Discussing the benefits for corporate clients, Loftus said: “What we were trying to prove is ‘does it speed things up?’. You would think if the technology actually works that would be a better experience for everyone. And we’ve proven it.”

The compliance inquiries typically look for three pieces of information: name, date of birth and address. Transactions get filtered against AML blacklists. The problem arises when a payment is mistakenly flagged as a false positive, which requires additional checking. Linking all the parties via a blockchain avoids the back and forth of parties needing to contact each other because the data is on the blockchain. So instead of days to resolve an issue, it takes a matter of minutes.

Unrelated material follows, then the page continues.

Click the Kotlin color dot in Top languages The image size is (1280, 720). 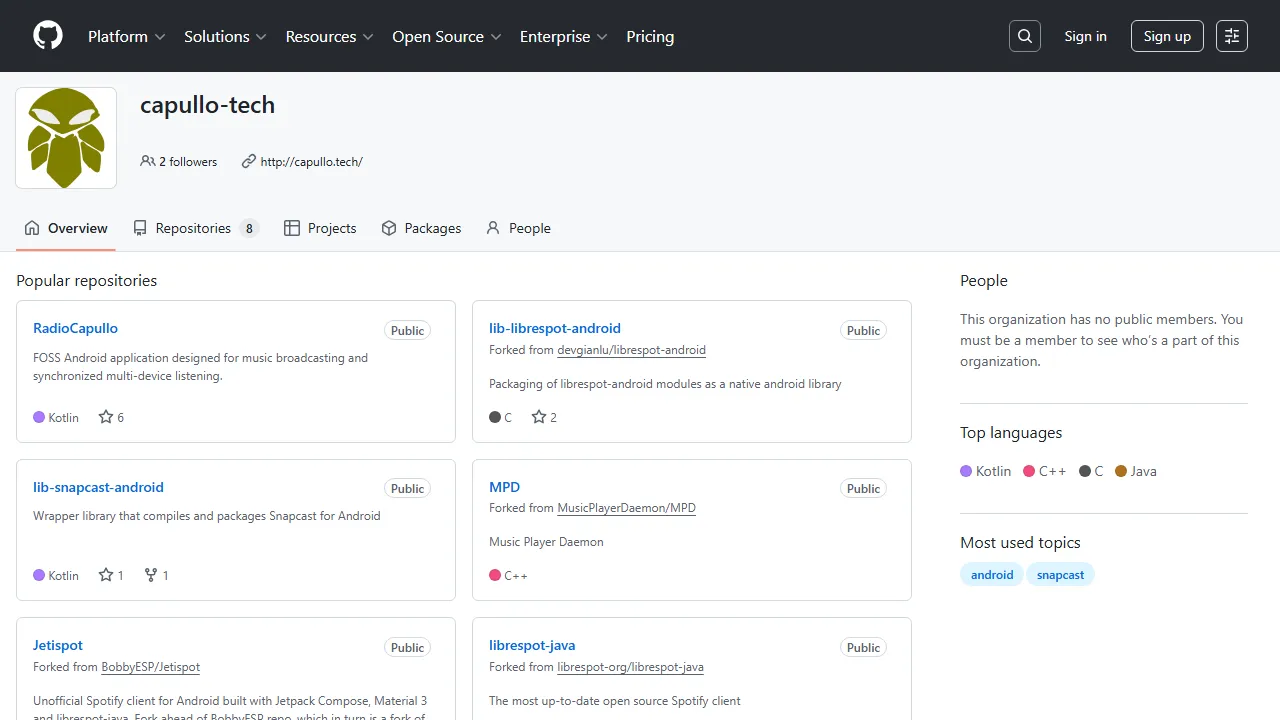click(966, 471)
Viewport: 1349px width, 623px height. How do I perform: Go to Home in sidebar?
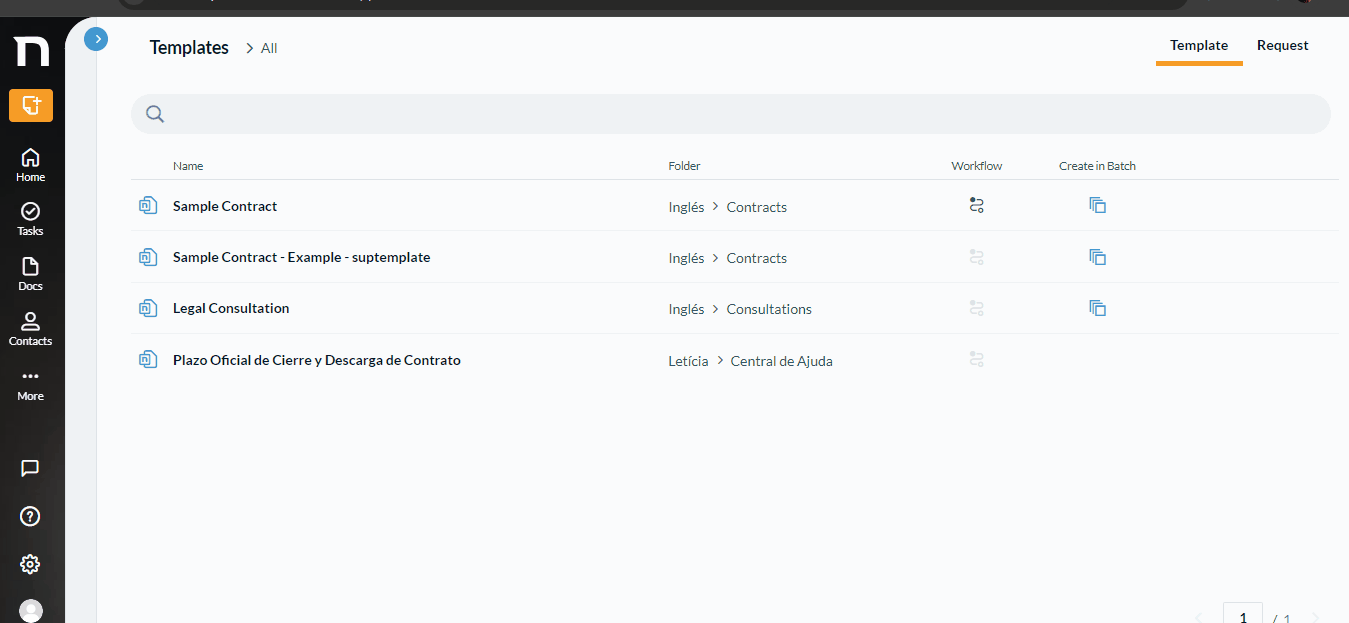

Loftus views this as a great example of how banks can innovate. “It’s an opportunity to apply new technology and new thinking to business problems that banks understand very very well. We have the expertise. We understand how to apply the technology.”

“The way correspondent banking and payments has evolved over the years has really been the result of the existing technology capabilities that were available. Blockchain for us is very exciting because the old sequential way of exchanging information from party to party and bank to bank has now connected all of those parties.”

The future

Other use cases under consideration include using blockchain for payments fraud to verify whether a transaction is valid or not. Additionally, they could use the network for finding the optimal route to the destination bank regarding speed and cost.

“Payments for us is core business. So what we’re doing in applying innovation to payments at the firm is protecting that core competence and actually leveraging that and transforming that ourselves,” concluded Loftus. “So you can expect more particularly in the payment space.”

And likely a lot more. On Friday the bank announced that it’s building a 1,000 person office in Silicon Valley which initially will house recent acquisition WePay.